The Solano County Board of Supervisors voted 3-2 in June 2009 to begin implementation of the state-mandated identification card program for medical marijuana patients. The Solano vote comes more than five months after the medical marijuana advocacy organization Americans for Safe Access (ASA) filed a lawsuit against the county for failing to implement the ID card program, which provides increased protection for patients. In January 2009, at the time the lawsuit was filed, twelve counties including Solano had still refused to comply with the requirements of the 2004 Medical Marijuana Program Act (MMP).

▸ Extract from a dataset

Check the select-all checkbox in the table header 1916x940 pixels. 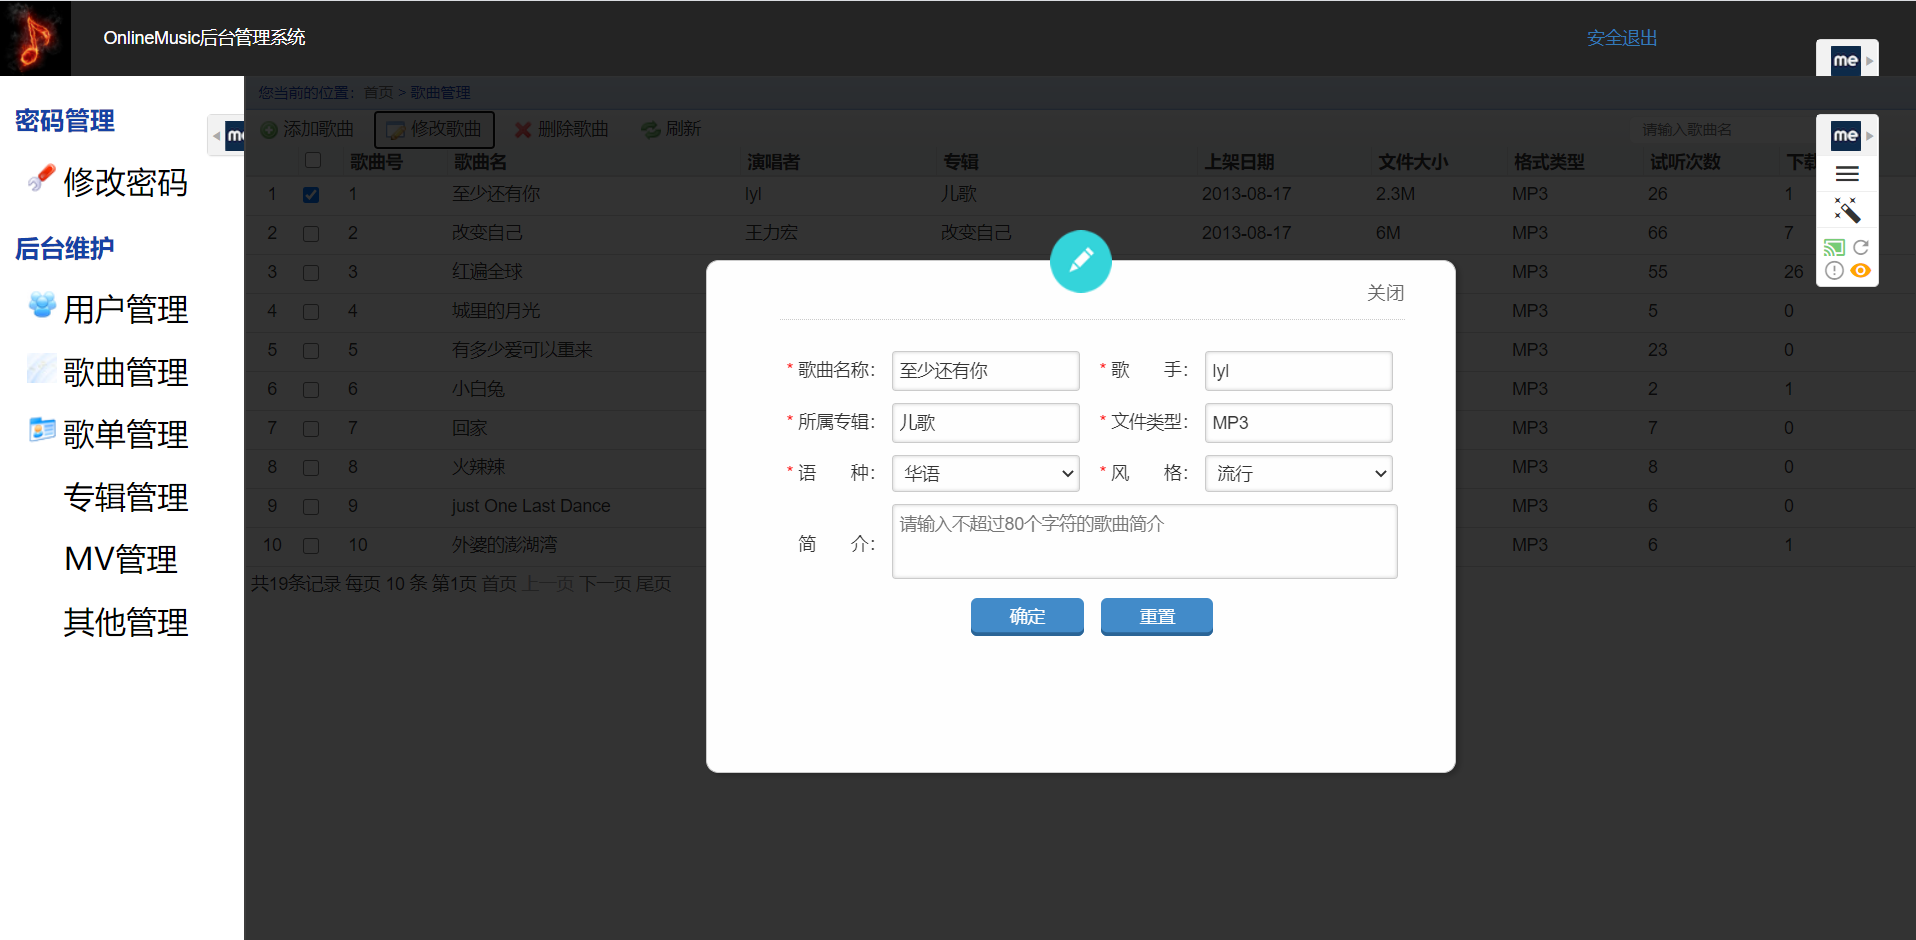coord(313,160)
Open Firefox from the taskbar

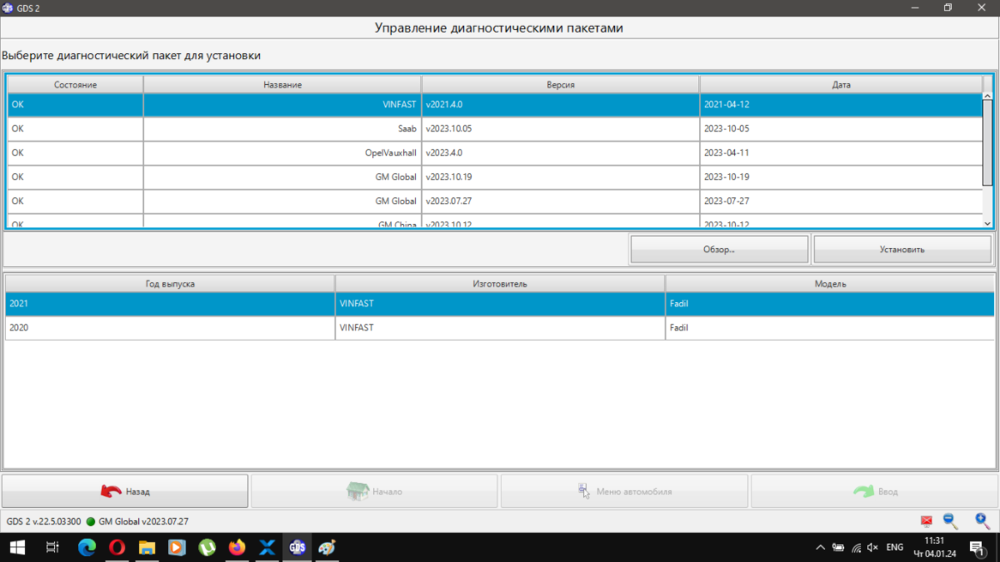point(237,547)
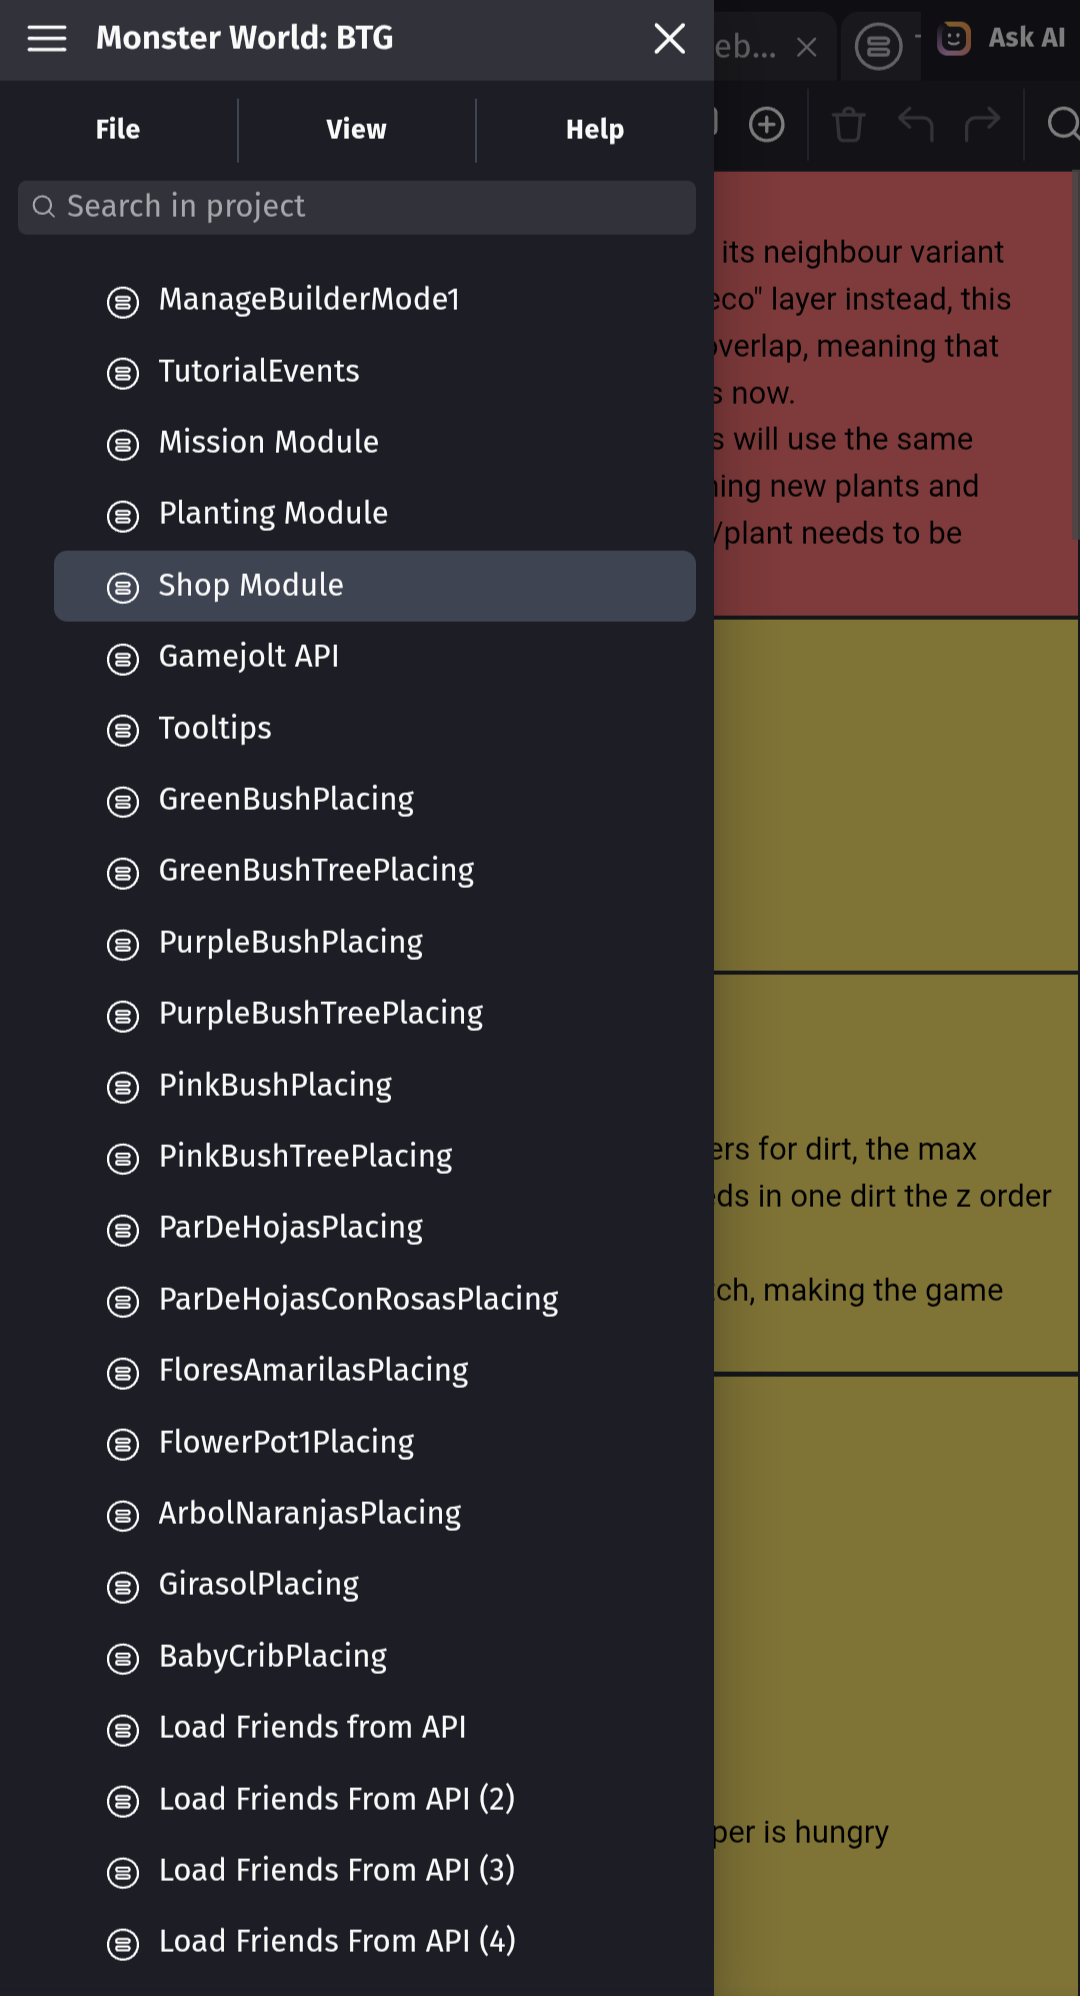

The refusal to implement state law was spurred by San Diego County, which filed a lawsuit in 2006 challenging the state's ID card mandate. However, a landmark decision in July 2008 by the California Fourth District Court of Appeal ruled in favor of patients' rights. "Solano had come to the end of its legal rope, with no recourse but to obey state law," said Joe Elford, Chief Counsel for ASA, the organization that also helped litigate the San Diego case. "More than twelve years after the passage of California's medical marijuana law, it's time for local officials to respect the legal rights and protections afforded to patients."
For years, local officials have tried to use federal law as a reason to deny patients their legal rights, but the July 2008 landmark decision in the San Diego case made clear that federal law does not preempt the state's medical marijuana law. After the landmark appellate court decision, both the California Supreme Court (in October 2008) and the U.S. Supreme Court (in May 2009) refused to hear the case brought by San Diego County.
According to the State Department of Public Health's medical marijuana program, fifty-two of California's 58 counties have now either implemented the ID card program or indicated they will soon. However, there are six counties (Colusa, Madera, Mariposa, Modoc, Mono, and Sutter) that have not yet explained their recalcitrance or intent to implement the program. ASA has written letters to officials in these counties threatening litigation if they continue to resist compliance with state law.
According to the MMP, qualified medical marijuana patients and their caregivers can obtain state-issued ID cards under programs administered by each county. The ID cards assist law enforcement in verifying the legal status of patients and caregivers and are supposed to provide protection from arrest and prosecution. However, because of an unwillingness by many counties to implement the program in a timely way, thousands of patients have been placed at unnecessary risk. Another impediment for patients being able to obtain the state ID card is cost. Solano County voted to assess a $200 fee for the card ($100 for patients on Medic-Cal), which is high compared to other counties and may be prohibitively expensive for many patients.